Bugatti is working on a “completely new combustion engine”
The Chiron’s successor will be a plug-in hybrid, says Mate Rimac, and he’s developing a new engine from scratch
The open-top Mistral – the final ever outing for the W16 engine - might have wooed the crowds at Pebble Beach last week, but something much bigger is brewing at Bugatti. Just under a year since the Bugatti Rimac coalition formed, Mate Rimac is already hard at work shaping what the future holds… and it’s not what you’d expect.
“When we started to discuss about the takeover of Bugatti, VW and Porsche were telling me the next Bugatti needs to be electric. And that would be the easiest thing, to take the Nevera, which we have developed for five years - it's already the highest performance electric car - and just rebadge into a Bugatti,” Rimac told us during a Top Gear Magazine Podcast special at the Quail.

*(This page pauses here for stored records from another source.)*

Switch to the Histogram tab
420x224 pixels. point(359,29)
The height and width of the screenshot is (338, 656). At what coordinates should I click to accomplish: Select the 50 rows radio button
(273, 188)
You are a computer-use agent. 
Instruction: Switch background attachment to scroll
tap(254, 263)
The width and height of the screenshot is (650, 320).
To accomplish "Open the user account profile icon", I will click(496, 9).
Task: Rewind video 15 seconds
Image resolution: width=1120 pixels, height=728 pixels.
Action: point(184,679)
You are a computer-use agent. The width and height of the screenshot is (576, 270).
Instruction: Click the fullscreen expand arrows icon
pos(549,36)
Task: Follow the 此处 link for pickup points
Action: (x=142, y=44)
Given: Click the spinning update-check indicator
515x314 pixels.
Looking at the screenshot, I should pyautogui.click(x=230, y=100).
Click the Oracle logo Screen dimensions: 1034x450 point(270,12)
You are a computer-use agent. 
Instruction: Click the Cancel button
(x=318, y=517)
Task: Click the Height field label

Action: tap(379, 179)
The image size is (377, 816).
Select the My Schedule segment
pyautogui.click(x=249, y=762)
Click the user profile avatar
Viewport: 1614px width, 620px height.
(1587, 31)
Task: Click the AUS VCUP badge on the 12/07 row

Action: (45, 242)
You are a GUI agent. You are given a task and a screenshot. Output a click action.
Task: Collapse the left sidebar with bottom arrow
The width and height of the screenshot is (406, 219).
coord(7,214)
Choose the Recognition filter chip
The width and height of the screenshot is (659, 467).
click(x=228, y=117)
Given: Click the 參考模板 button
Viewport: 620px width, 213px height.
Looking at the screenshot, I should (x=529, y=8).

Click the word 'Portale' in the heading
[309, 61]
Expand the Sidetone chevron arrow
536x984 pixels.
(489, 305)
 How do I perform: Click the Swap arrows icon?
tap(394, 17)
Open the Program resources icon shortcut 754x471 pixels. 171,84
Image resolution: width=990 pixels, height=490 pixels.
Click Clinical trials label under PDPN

“I was fighting furiously with the management of Porsche and Volkswagen. Really heated arguments that the next Bugatti shouldn't be electric. I think that was absolutely the right decision. So we decided to keep Rimac all electric and Bugatti, for the foreseeable future, will have combustion engines with strong hybridisation, interesting combinations with combustion and electric powertrains.”
No word yet on cubic capacity, cylinder or turbo count, only “you’ll be very surprised what kind of combustion engine". A three-cylinder zinger like the Koenigsegg Gemera? A flat-16? Who knows, but when Rimac’s involved, expect the unexpected. “Very few people have developed, truly developed, a full car from scratch. We have done that with Nevera, previously with the Concept One and now with the next Bugattis we are doing it again.”
And there’s plenty to come from Molsheim in the meantime, too. Before the Mistral (99 units, €5m a pop, all sold out) goes into production, the track-only Bolide is still on course to show the world what a light(er) weight Bugatti can do.
“So the difference between an LMP1 car and the Bolide is, first of all, you can fit two people in. And secondly, you don't need a team of twenty people behind you. You come to a track with that car and just go bonkers,” Rimac explains, grinning uncontrollably. “And you can achieve crazy G-forces, like 3G in a corner or while braking. It generates, I think, three and a half tonnes of downforce. It's absolutely insane what that car can do, so it's going to be really exciting for people who can afford it and use it.”